The Audit Log Service is the immutable compliance record for every action on the platform. No module writes to the audit log directly — all services call kernel.audit(). The service guarantees that every audit record is persisted, even when Kafka or ClickHouse is temporarily unavailable.

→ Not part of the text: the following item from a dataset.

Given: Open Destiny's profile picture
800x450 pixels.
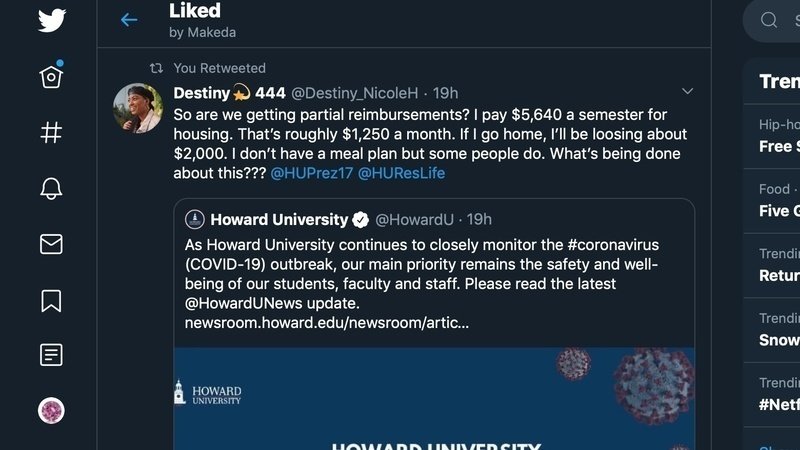Looking at the screenshot, I should 138,108.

Fundamental property: Audit records are never deleted. The deleted_at soft-delete column exists for GDPR anonymization workflow only. Physical deletion from ClickHouse is not supported.


Technical Stack

ComponentTechnologyRole
Go runtimeClickHouse/clickhouse-goClickHouse write and query client
Primary storeClickHouse (ReplacingMergeTree)Append-only, high-throughput write, index-only scans
Message queueKafka (segmentio/kafka-go) — topic platform.audit.eventsDecouples producers from ClickHouse, buffers during outages
Fallback storePostgreSQL — table audit_walWAL fallback when Kafka is unavailable
SDK package@platform/sdk-auditTypeScript client for all modules

Internal Packages

PackageResponsibility
internal/configEnvironment configuration
internal/handlerHTTP request handlers (REST API)
internal/kafkaKafka consumer — reads platform.audit.events, writes to ClickHouse
internal/modelAudit record domain model
internal/repositoryClickHouse repository (read + write)
internal/serviceBusiness logic — routing, validation, anonymization
internal/walPostgreSQL WAL fallback — write and background replay

Dual-Write Guarantee

The Audit Service guarantees that no audit record is ever lost, regardless of which component fails.

Normal path:
Service → Kafka (platform.audit.events) → ClickHouse consumer → ClickHouse

ClickHouse down:
Kafka stores events for up to 7 days.
Consumer waits. When ClickHouse recovers → consumer catches up automatically.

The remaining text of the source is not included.